STB will continue to provide the Cruise Development Fund to encourage cruise lines to return to their homeport in Singapore, to attract fly-cruise travelers. Cruise agents can also tap on this grant to develop and market cruise packages. Through such partnerships, STB helps cruise agents launch effective marketing campaigns to promote sailings from Singapore and showcase enticing cruise and land experiences, thus attracting more travelers and cruise converts to Singapore.

During the Covid-19 border closure, Singaporeans stranded on their tiny island have left home and taken to cruising as a relaxing escape. Since the relaunch of Singapore Cruising in November 2020, nearly half a million passengers have sailed on nearly 370 ‘Cruise to Nowhere’ sailings. Most of them are first timers. As more ships offer a variety of cruise routes from Southeast Asia, first-time cruisegoers are expected to support a strong rebound in the industry.

Singapore, Malaysia and Indonesia are the first Southeast Asian countries to resume port calls after cruising was halted in March 2020. Positive discussions and alignment of health protocols across the region, STB expects the cruise industry to resume similar calls in more ports. Singapore will return to pre-pandemic levels between 2023 and 2024.

“The resumption of port calls is an important milestone for Singapore and the region,” said STB Chief Executive Mr Keith Tan. “This is made possible by the strong partnership and collective commitment within ASEAN to grow the cruise industry. Cruising is a key tourism driver and as ASEAN’s lead coordinator for cruise development, Singapore will continue to work with our colleagues to strengthen the region’s attractiveness as a cruising destination and source market.

“The return of cruising to destinations is timely as countries around the region reopen to welcome visitors, revitalize their tourism sectors and embrace a new normal. Our cruises already have a lot to offer with technologically-advanced ships and ever-expanding first-at-sea onboard activities.
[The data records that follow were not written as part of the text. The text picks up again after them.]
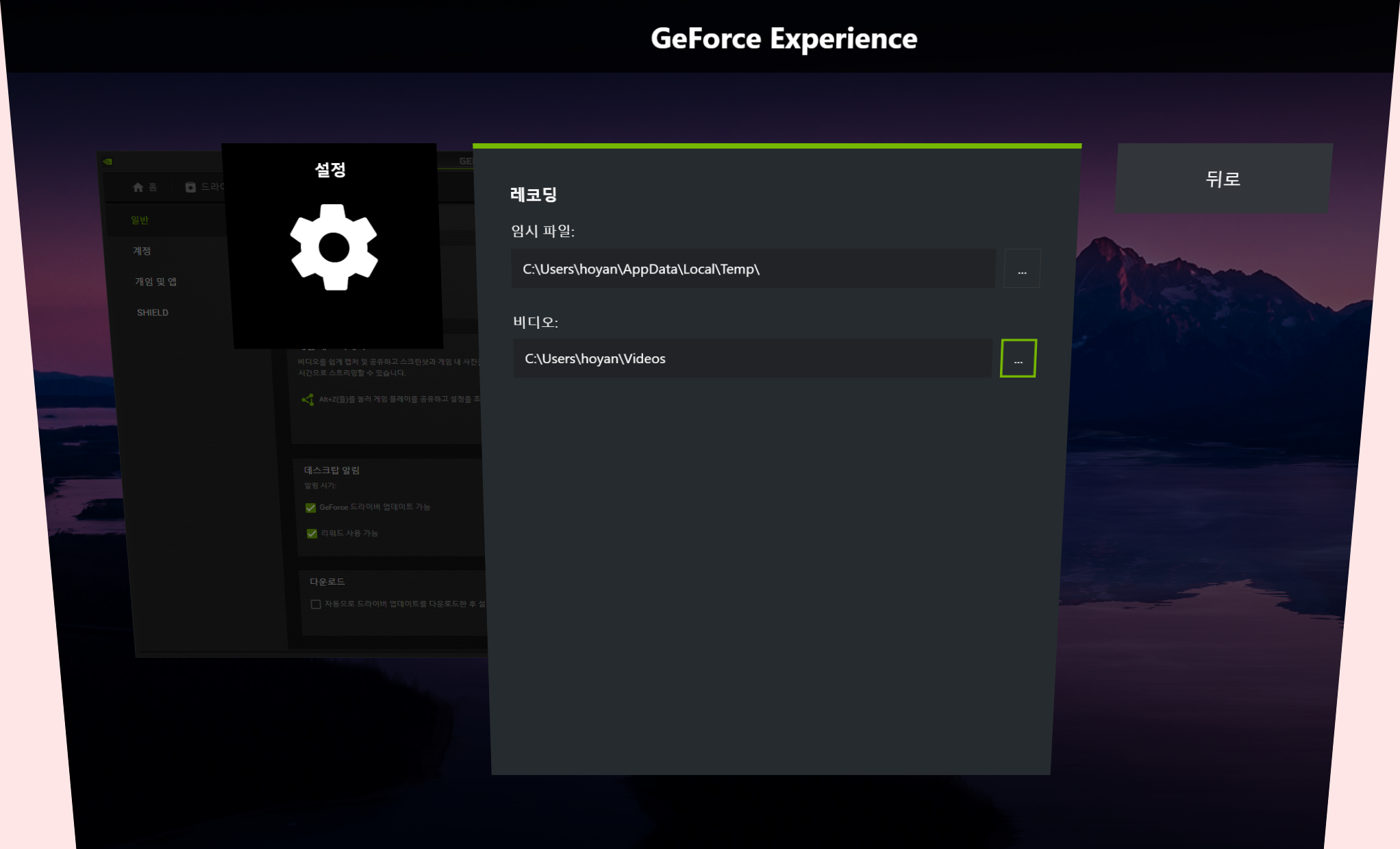1400x849 pixels.
Task: Browse for the 임시 파일 folder
Action: [x=1022, y=269]
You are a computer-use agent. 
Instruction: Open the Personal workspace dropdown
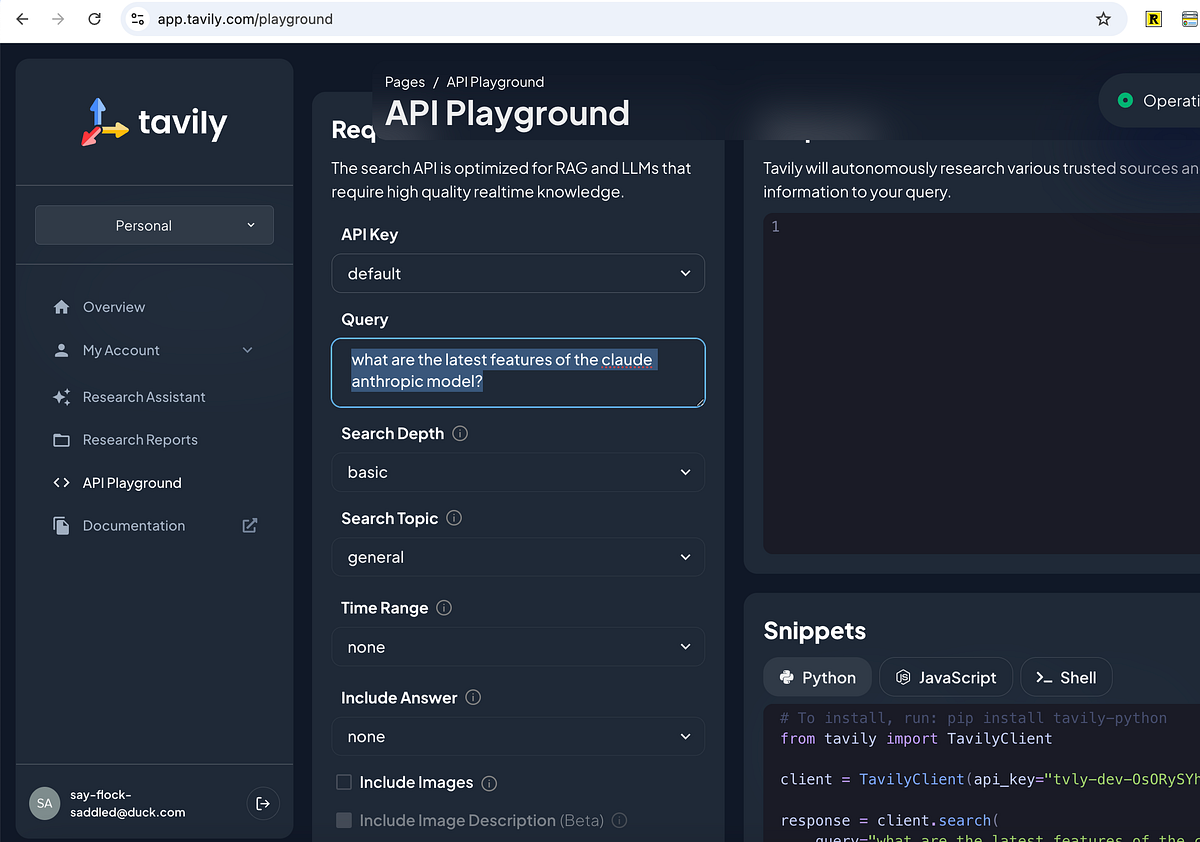[x=154, y=225]
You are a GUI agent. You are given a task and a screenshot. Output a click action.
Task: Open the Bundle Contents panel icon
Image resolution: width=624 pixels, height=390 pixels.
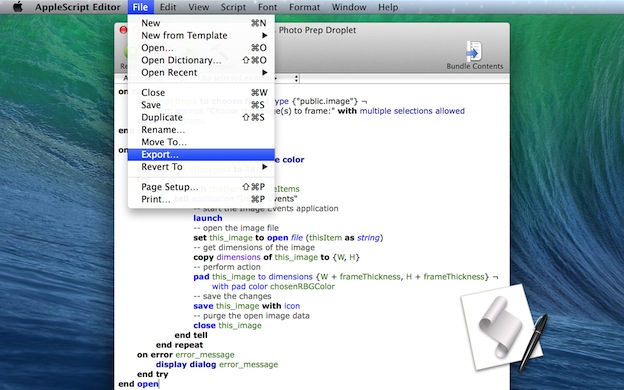click(x=474, y=51)
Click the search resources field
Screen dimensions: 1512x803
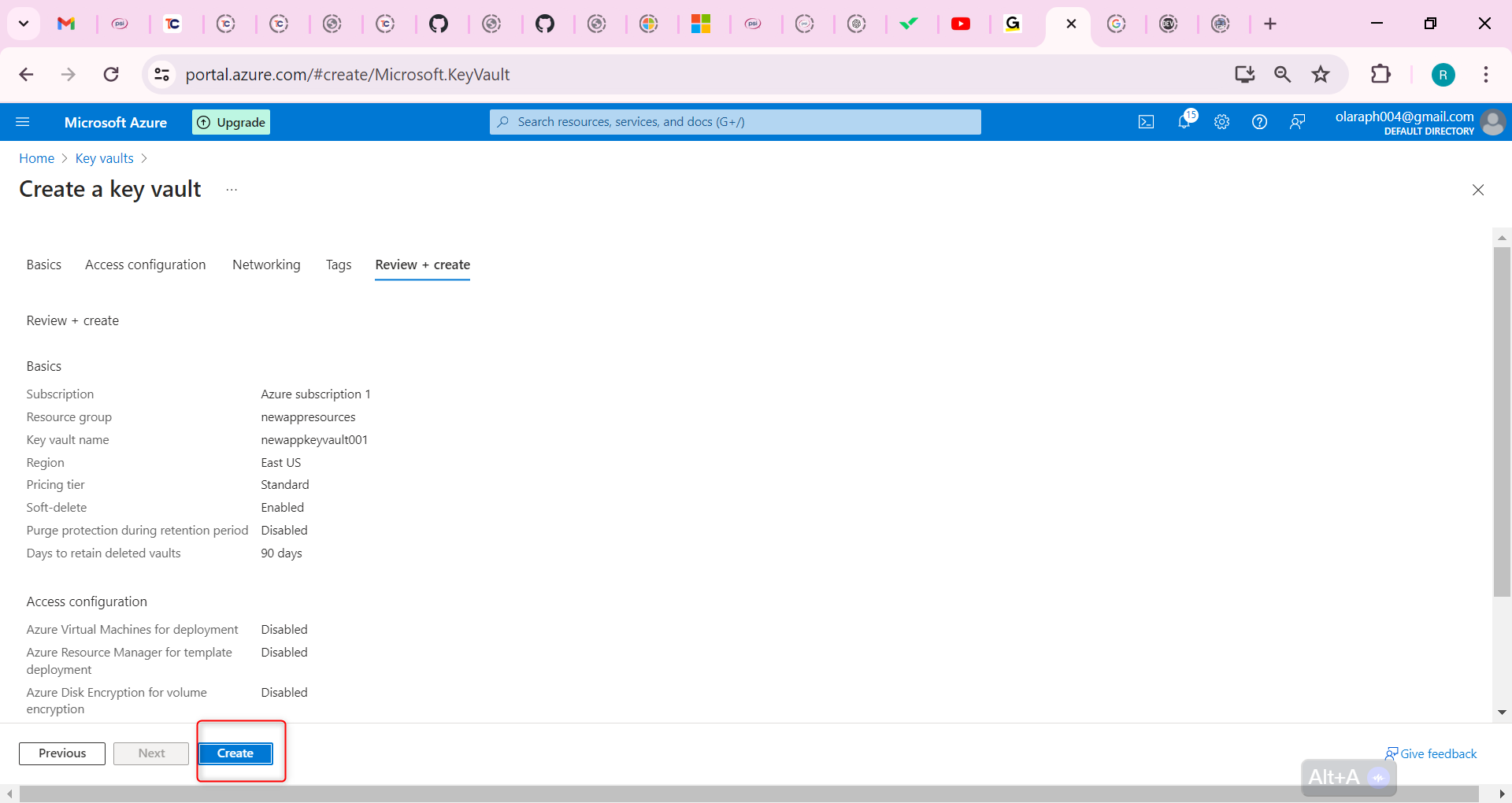point(734,121)
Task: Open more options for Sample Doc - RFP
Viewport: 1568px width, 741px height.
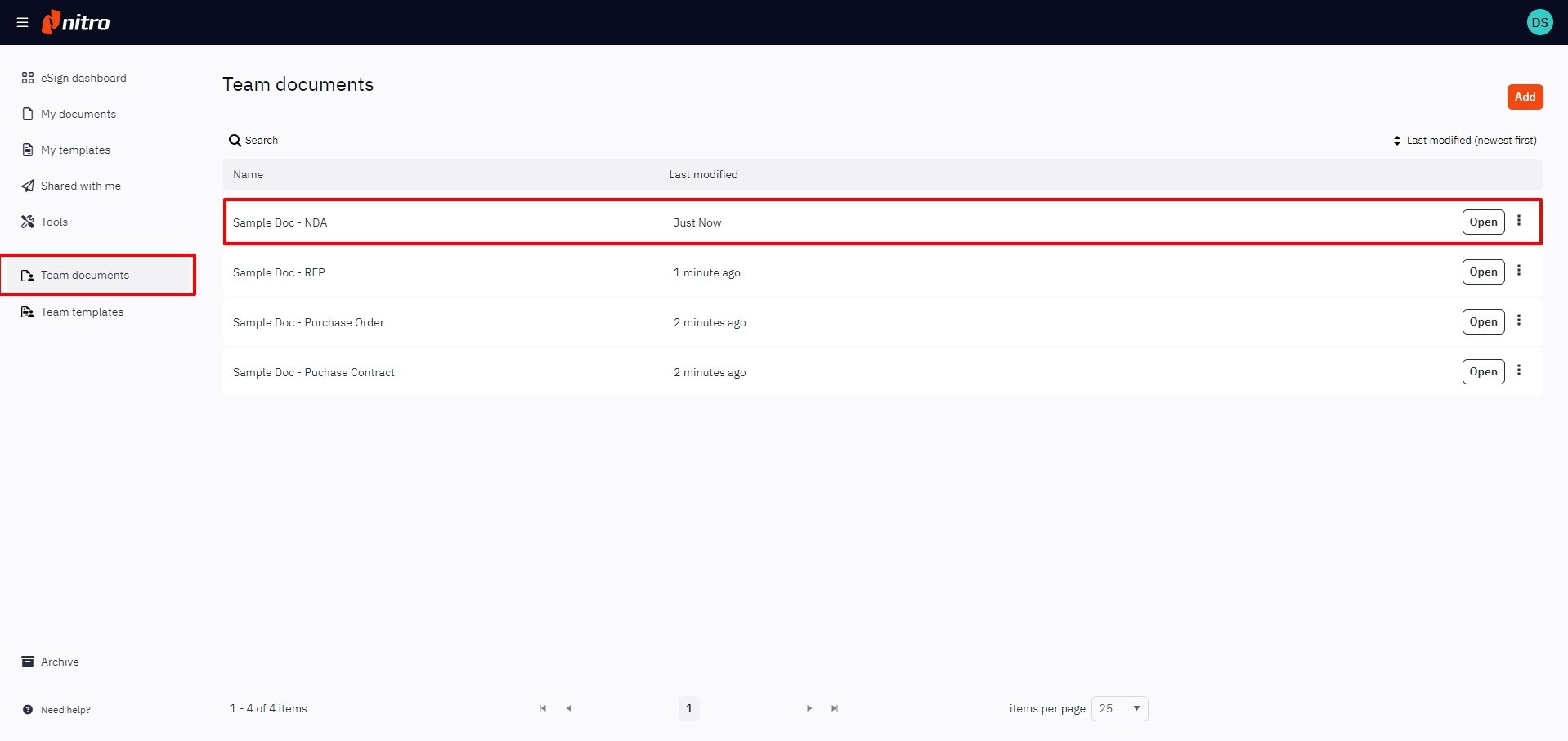Action: 1519,271
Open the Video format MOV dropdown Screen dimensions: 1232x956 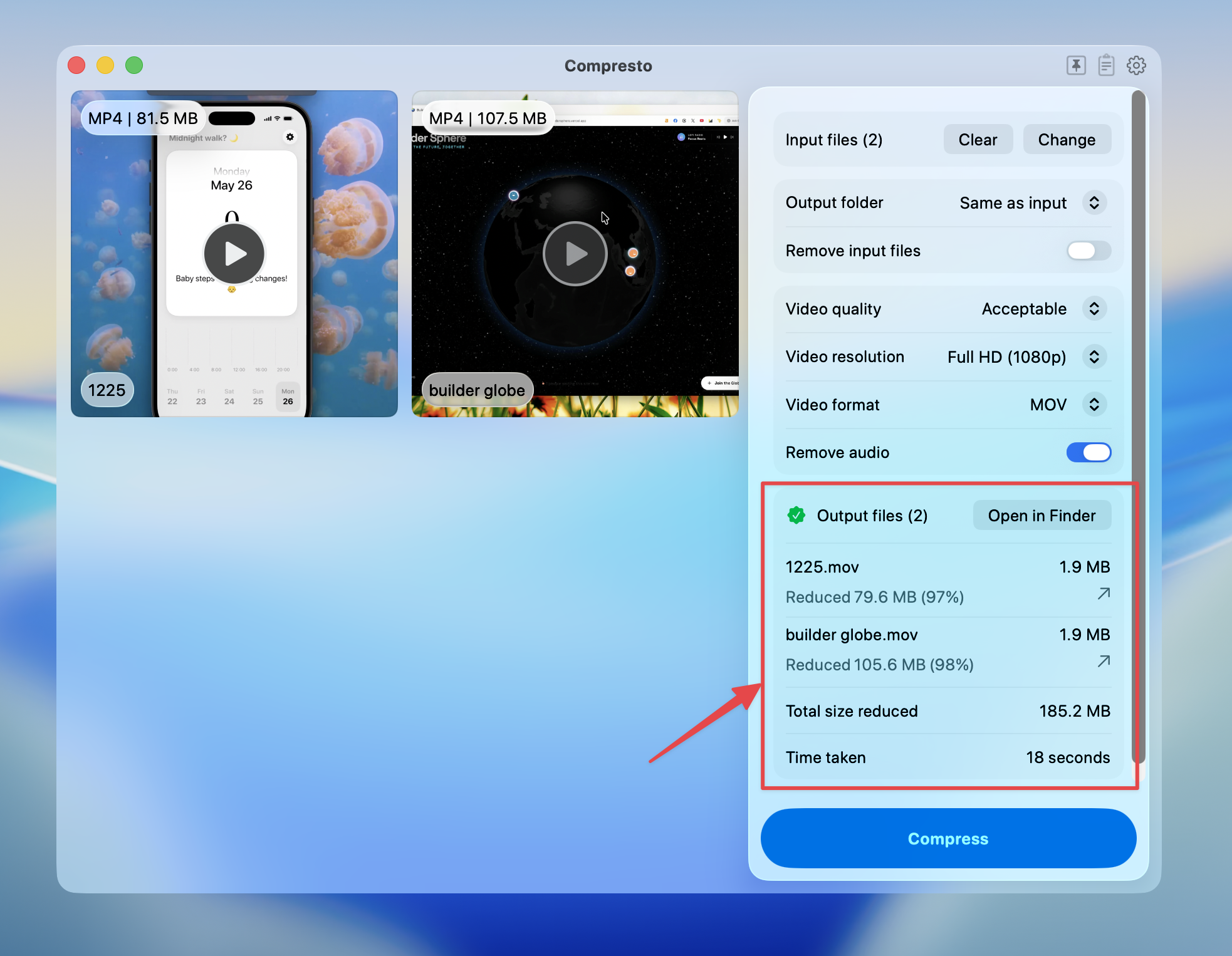1094,405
We look forward to developing more exciting itineraries for our guests in the region,” said Ms Angie Stephen, Vice President and Managing Director, Asia-Pacific, Royal Caribbean International.

“We are committed to Singapore’s vision of being the premier cruise hub in Asia. Together with STB, we look forward to developing the cruise sector including the fly-cruise segment; and to make Singapore and Southeast Asia one of the largest year-round cruise destinations in the world,” said Mr. Michael Goh, President of Resorts World Cruises.